Whether OS increases with avelumab with longer follow-up will be of interest, Escudier added.
“In contrast to these two current trials, the trial of nivolumab plus ipilimumab did not show a significant increase in PFS, although OS was significantly increased and, more importantly, the complete response rate among patients in that trial was high.” – by Alexandra Todak
References:
Choueiri TK, et al. Abstract 544. Presented at: Genitourinary Cancers Symposium; Feb. 14-16, 2019; San Francisco.
Escudier B. N Engl J Med. 2019;doi:10.1056/NEJMe1900887.
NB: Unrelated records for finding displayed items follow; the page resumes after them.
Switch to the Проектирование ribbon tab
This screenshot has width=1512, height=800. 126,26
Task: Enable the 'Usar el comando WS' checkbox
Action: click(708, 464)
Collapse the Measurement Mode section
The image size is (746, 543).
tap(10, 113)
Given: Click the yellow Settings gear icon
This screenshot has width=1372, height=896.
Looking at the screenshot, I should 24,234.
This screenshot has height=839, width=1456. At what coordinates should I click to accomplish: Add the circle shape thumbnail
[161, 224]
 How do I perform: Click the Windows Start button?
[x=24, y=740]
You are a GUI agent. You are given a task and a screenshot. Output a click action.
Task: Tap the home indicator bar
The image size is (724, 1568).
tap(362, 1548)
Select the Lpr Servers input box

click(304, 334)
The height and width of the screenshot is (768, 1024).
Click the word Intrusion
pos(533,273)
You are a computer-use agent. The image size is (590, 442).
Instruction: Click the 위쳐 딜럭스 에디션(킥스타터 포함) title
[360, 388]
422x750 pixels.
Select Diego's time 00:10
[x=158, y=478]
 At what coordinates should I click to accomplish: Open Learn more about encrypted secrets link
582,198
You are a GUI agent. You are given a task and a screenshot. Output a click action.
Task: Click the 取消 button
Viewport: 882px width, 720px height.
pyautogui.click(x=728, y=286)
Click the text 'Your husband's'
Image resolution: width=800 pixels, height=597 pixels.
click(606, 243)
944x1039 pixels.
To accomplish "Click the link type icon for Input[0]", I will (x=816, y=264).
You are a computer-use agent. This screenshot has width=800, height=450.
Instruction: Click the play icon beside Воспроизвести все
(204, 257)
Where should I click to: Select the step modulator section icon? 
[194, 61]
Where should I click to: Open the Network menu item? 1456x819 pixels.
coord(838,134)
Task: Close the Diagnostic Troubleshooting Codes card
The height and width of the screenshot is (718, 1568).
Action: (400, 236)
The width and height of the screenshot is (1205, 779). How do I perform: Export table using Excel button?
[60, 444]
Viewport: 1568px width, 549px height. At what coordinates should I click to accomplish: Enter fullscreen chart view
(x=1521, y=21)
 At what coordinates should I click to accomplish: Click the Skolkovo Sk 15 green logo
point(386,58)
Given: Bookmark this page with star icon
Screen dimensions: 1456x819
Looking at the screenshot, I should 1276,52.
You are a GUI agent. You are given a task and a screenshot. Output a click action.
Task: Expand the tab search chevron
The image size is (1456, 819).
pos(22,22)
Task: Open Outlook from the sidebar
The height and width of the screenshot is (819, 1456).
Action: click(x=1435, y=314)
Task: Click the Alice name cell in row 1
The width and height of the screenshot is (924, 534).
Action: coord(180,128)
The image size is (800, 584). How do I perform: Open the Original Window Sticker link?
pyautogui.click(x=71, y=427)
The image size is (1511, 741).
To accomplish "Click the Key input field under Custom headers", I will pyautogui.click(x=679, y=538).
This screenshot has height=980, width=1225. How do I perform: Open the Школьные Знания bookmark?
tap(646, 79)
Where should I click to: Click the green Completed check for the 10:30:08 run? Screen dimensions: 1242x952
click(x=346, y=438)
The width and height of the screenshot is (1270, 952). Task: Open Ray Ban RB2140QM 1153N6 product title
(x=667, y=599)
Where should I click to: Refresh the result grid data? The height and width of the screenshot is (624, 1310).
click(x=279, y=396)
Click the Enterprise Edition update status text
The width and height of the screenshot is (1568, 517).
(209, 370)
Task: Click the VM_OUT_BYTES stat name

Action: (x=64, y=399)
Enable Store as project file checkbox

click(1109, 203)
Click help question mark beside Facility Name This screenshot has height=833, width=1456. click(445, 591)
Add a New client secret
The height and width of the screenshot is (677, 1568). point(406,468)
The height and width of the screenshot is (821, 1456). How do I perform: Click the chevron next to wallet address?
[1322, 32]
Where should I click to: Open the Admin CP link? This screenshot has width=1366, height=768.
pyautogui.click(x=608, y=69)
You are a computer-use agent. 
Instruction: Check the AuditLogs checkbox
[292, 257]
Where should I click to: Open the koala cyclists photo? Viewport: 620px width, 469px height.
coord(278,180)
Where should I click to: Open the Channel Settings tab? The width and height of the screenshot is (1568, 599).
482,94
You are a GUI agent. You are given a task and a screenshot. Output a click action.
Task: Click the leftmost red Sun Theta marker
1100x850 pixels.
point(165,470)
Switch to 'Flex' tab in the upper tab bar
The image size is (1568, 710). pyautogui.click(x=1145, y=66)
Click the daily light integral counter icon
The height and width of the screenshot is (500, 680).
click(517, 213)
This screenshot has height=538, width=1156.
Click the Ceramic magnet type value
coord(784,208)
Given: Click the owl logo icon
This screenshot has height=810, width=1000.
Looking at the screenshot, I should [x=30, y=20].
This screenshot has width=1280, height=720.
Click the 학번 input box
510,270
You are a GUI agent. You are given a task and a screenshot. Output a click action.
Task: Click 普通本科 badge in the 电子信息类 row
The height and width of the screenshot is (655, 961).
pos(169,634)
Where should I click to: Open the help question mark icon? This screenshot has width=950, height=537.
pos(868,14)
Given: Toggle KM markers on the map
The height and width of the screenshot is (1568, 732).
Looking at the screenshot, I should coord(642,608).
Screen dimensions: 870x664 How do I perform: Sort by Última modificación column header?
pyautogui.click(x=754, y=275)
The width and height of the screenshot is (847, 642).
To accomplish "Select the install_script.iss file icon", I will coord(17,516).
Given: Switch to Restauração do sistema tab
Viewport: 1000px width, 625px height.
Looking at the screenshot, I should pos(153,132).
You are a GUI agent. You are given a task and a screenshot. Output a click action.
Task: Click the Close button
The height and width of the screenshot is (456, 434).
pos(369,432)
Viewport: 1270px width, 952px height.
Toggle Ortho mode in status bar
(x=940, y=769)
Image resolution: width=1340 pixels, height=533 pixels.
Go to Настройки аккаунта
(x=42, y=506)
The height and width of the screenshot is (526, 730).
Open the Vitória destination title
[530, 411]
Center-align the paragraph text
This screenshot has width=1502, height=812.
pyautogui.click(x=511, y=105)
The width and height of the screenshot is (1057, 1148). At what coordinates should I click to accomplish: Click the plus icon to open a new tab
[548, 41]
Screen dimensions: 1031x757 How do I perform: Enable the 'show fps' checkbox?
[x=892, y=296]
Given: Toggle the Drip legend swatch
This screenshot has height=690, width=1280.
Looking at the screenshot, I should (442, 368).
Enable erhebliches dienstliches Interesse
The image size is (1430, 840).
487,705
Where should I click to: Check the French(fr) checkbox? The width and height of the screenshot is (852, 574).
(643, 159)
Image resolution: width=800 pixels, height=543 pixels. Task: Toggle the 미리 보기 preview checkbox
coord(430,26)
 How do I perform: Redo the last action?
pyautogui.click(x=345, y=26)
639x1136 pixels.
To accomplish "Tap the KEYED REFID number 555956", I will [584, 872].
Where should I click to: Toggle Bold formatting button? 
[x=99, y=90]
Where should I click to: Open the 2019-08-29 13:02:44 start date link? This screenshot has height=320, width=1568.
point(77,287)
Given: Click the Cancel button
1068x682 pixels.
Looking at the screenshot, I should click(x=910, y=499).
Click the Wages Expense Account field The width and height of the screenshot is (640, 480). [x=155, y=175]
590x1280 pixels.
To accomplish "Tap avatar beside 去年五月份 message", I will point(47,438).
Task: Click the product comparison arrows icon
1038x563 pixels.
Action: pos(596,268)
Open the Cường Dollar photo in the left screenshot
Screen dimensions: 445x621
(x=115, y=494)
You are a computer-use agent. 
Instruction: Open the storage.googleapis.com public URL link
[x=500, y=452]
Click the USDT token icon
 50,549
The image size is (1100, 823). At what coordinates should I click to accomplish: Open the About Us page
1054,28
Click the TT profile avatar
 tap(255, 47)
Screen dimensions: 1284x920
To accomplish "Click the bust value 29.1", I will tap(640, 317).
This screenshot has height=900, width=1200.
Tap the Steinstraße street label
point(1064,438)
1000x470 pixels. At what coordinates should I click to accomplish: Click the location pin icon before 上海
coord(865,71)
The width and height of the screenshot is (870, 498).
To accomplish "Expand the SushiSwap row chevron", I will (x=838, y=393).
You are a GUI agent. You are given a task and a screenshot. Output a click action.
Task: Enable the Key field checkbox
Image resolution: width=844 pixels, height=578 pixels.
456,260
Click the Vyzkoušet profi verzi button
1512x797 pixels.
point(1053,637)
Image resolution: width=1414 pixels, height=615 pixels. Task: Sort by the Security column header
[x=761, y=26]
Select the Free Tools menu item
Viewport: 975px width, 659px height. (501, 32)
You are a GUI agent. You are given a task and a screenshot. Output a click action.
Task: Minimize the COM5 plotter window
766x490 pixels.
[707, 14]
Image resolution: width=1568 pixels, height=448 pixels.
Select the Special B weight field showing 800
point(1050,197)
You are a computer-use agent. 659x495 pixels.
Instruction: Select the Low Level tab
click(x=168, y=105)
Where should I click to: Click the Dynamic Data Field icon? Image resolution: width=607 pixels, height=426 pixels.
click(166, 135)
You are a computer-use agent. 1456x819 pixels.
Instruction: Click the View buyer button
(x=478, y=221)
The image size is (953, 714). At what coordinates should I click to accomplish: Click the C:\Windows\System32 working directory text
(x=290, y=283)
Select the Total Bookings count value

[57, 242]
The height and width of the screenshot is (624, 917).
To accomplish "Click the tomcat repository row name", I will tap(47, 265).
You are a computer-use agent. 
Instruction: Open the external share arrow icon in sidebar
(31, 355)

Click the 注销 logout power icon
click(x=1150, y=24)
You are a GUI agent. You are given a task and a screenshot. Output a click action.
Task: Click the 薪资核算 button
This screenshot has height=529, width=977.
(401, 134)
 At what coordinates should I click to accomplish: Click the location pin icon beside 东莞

Motzer RJ, et al. N Engl J Med. 2019;doi:10.1056/NEJMoa1816047.
Powles T, et al. Abstract 543. Presented at: Genitourinary Cancers Symposium; Feb. 14-16, 2019; San Francisco.
Disclosures: Choueiri reports grants, personal fees or nonfinancial support from Agensys, Alexion, Alligent, Analysis Group, AstraZeneca, Bayer, Bristol-Myers Squibb, Calithera, Cerulean, Clinical Care Options, Corvus, Eli Lilly, Esai, Exelixis, Foundation Medicine Inc., Genentech/Roche, GlaxoSmithKline, Harborside Press, Ipsen, Kidney Cancer Journal, L-path, Merck, Michael J. Hennessy Associates, Navinata Healthcare, NEJM, Novartis, Peloton, Pfizer, Platform Q, Prometheus Labs, Takeda, Tracon, The Lancet Oncology and Up-to-Date. Please see the abstract and full study for all other authors’ relevant financial disclosures. Escudier reports grants or personal fees from Aveo, Bristol-Myers Squibb, EUSA, Ipsen, Novartis, Pfizer and Roche.